=== YOUR TASK ===
Set down the data below once more, precisely as it reads.

=== LISTED RECORDS ===
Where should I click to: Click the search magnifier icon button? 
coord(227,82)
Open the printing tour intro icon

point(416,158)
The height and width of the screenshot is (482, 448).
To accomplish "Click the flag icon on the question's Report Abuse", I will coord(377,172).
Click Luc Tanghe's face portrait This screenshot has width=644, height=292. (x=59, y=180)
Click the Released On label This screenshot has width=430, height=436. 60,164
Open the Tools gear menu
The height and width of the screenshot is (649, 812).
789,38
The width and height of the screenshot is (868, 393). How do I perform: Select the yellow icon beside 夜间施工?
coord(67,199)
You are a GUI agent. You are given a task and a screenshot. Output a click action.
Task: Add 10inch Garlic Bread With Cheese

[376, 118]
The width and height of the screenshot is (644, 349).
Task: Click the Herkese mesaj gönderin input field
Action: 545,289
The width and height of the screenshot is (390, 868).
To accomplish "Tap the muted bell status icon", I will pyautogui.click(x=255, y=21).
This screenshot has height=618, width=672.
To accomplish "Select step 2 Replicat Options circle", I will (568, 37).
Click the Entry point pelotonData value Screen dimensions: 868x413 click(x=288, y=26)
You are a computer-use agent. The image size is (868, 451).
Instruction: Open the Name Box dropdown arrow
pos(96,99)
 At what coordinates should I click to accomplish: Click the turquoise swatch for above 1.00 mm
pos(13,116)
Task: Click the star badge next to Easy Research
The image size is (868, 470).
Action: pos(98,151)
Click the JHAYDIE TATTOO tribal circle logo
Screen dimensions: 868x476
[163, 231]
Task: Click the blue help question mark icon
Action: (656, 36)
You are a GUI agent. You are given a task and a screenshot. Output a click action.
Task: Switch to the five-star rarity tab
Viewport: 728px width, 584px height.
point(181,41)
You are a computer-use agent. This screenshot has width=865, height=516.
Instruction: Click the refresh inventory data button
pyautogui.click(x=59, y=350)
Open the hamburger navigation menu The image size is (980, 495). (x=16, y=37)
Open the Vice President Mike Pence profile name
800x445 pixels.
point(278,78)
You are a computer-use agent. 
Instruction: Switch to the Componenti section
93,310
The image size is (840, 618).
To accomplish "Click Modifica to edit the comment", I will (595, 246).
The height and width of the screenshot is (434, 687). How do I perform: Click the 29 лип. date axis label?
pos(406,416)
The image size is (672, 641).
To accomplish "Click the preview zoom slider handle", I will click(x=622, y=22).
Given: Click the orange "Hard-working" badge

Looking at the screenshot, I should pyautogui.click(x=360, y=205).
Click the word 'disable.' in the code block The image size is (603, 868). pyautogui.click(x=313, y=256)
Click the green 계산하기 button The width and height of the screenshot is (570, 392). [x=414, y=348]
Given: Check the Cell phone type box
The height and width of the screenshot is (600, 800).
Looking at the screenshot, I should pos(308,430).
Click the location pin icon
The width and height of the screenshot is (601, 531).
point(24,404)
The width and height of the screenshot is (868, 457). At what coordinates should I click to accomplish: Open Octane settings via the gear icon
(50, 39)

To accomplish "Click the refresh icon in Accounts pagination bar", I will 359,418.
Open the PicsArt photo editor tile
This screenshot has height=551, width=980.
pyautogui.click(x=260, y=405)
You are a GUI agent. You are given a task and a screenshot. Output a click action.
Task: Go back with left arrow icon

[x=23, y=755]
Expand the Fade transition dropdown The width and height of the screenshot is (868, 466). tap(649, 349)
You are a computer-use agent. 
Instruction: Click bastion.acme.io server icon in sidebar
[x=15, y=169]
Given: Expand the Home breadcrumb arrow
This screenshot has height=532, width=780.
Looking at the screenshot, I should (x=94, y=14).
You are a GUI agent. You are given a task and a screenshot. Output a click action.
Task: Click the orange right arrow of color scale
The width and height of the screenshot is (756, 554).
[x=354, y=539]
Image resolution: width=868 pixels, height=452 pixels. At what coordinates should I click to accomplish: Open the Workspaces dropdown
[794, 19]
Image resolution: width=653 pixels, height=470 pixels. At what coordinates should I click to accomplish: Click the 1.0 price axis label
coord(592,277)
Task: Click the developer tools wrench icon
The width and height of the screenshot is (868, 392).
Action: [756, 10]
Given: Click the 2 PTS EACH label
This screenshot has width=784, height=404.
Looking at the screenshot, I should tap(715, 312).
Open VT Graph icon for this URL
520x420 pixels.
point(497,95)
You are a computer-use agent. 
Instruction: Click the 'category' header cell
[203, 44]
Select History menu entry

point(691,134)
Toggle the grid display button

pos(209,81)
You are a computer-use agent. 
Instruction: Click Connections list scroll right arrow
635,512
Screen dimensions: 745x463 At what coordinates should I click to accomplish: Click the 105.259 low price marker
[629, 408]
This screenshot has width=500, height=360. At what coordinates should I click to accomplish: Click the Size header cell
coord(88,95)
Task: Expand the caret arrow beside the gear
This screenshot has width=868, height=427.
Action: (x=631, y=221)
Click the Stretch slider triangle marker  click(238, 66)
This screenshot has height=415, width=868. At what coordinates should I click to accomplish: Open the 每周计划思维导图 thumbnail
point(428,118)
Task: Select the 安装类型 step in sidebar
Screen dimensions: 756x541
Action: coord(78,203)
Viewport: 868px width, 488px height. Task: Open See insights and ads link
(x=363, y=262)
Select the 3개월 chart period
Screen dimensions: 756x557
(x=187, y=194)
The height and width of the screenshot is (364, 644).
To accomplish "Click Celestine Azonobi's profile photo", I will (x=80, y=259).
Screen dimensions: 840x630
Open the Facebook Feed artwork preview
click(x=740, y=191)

=== SOLUTION TO THIS EXERCISE ===
Where should I click to: Click the search magnifier icon button? 
coord(227,82)
Open the printing tour intro icon

point(416,158)
The height and width of the screenshot is (482, 448).
To accomplish "Click the flag icon on the question's Report Abuse", I will coord(377,172).
Click Luc Tanghe's face portrait This screenshot has width=644, height=292. (x=59, y=180)
Click the Released On label This screenshot has width=430, height=436. 60,164
Open the Tools gear menu
The height and width of the screenshot is (649, 812).
789,38
The width and height of the screenshot is (868, 393). How do I perform: Select the yellow icon beside 夜间施工?
coord(67,199)
You are a GUI agent. You are given a task and a screenshot. Output a click action.
Task: Add 10inch Garlic Bread With Cheese

[376, 118]
The width and height of the screenshot is (644, 349).
Task: Click the Herkese mesaj gönderin input field
Action: 545,289
The width and height of the screenshot is (390, 868).
To accomplish "Tap the muted bell status icon", I will pyautogui.click(x=255, y=21).
This screenshot has height=618, width=672.
To accomplish "Select step 2 Replicat Options circle", I will (568, 37).
Click the Entry point pelotonData value Screen dimensions: 868x413 click(x=288, y=26)
You are a computer-use agent. The image size is (868, 451).
Instruction: Open the Name Box dropdown arrow
pos(96,99)
 At what coordinates should I click to accomplish: Click the turquoise swatch for above 1.00 mm
pos(13,116)
Task: Click the star badge next to Easy Research
The image size is (868, 470).
Action: pos(98,151)
Click the JHAYDIE TATTOO tribal circle logo
Screen dimensions: 868x476
[163, 231]
Task: Click the blue help question mark icon
Action: (656, 36)
You are a GUI agent. You are given a task and a screenshot. Output a click action.
Task: Switch to the five-star rarity tab
Viewport: 728px width, 584px height.
point(181,41)
You are a computer-use agent. This screenshot has width=865, height=516.
Instruction: Click the refresh inventory data button
pyautogui.click(x=59, y=350)
Open the hamburger navigation menu The image size is (980, 495). (x=16, y=37)
Open the Vice President Mike Pence profile name
800x445 pixels.
point(278,78)
You are a computer-use agent. 
Instruction: Switch to the Componenti section
93,310
The image size is (840, 618).
To accomplish "Click Modifica to edit the comment", I will (595, 246).
The height and width of the screenshot is (434, 687). How do I perform: Click the 29 лип. date axis label?
pos(406,416)
The image size is (672, 641).
To accomplish "Click the preview zoom slider handle", I will click(x=622, y=22).
Given: Click the orange "Hard-working" badge

Looking at the screenshot, I should pyautogui.click(x=360, y=205).
Click the word 'disable.' in the code block The image size is (603, 868). pyautogui.click(x=313, y=256)
Click the green 계산하기 button The width and height of the screenshot is (570, 392). [x=414, y=348]
Given: Check the Cell phone type box
The height and width of the screenshot is (600, 800).
Looking at the screenshot, I should pos(308,430).
Click the location pin icon
The width and height of the screenshot is (601, 531).
point(24,404)
The width and height of the screenshot is (868, 457). At what coordinates should I click to accomplish: Open Octane settings via the gear icon
(50, 39)

To accomplish "Click the refresh icon in Accounts pagination bar", I will 359,418.
Open the PicsArt photo editor tile
This screenshot has height=551, width=980.
pyautogui.click(x=260, y=405)
You are a GUI agent. You are given a task and a screenshot. Output a click action.
Task: Go back with left arrow icon

[x=23, y=755]
Expand the Fade transition dropdown The width and height of the screenshot is (868, 466). tap(649, 349)
You are a computer-use agent. 
Instruction: Click bastion.acme.io server icon in sidebar
[x=15, y=169]
Given: Expand the Home breadcrumb arrow
This screenshot has height=532, width=780.
Looking at the screenshot, I should (x=94, y=14).
You are a GUI agent. You are given a task and a screenshot. Output a click action.
Task: Click the orange right arrow of color scale
The width and height of the screenshot is (756, 554).
[x=354, y=539]
Image resolution: width=868 pixels, height=452 pixels. At what coordinates should I click to accomplish: Open the Workspaces dropdown
[794, 19]
Image resolution: width=653 pixels, height=470 pixels. At what coordinates should I click to accomplish: Click the 1.0 price axis label
coord(592,277)
Task: Click the developer tools wrench icon
The width and height of the screenshot is (868, 392).
Action: [756, 10]
Given: Click the 2 PTS EACH label
This screenshot has width=784, height=404.
Looking at the screenshot, I should tap(715, 312).
Open VT Graph icon for this URL
520x420 pixels.
point(497,95)
You are a computer-use agent. 
Instruction: Click the 'category' header cell
[203, 44]
Select History menu entry

point(691,134)
Toggle the grid display button

pos(209,81)
You are a computer-use agent. 
Instruction: Click Connections list scroll right arrow
635,512
Screen dimensions: 745x463 At what coordinates should I click to accomplish: Click the 105.259 low price marker
[629, 408]
This screenshot has width=500, height=360. At what coordinates should I click to accomplish: Click the Size header cell
coord(88,95)
Task: Expand the caret arrow beside the gear
This screenshot has width=868, height=427.
Action: (x=631, y=221)
Click the Stretch slider triangle marker  click(238, 66)
This screenshot has height=415, width=868. At what coordinates should I click to accomplish: Open the 每周计划思维导图 thumbnail
point(428,118)
Task: Select the 安装类型 step in sidebar
Screen dimensions: 756x541
Action: coord(78,203)
Viewport: 868px width, 488px height. Task: Open See insights and ads link
(x=363, y=262)
Select the 3개월 chart period
Screen dimensions: 756x557
(x=187, y=194)
The height and width of the screenshot is (364, 644).
To accomplish "Click Celestine Azonobi's profile photo", I will (x=80, y=259).
Screen dimensions: 840x630
Open the Facebook Feed artwork preview
click(x=740, y=191)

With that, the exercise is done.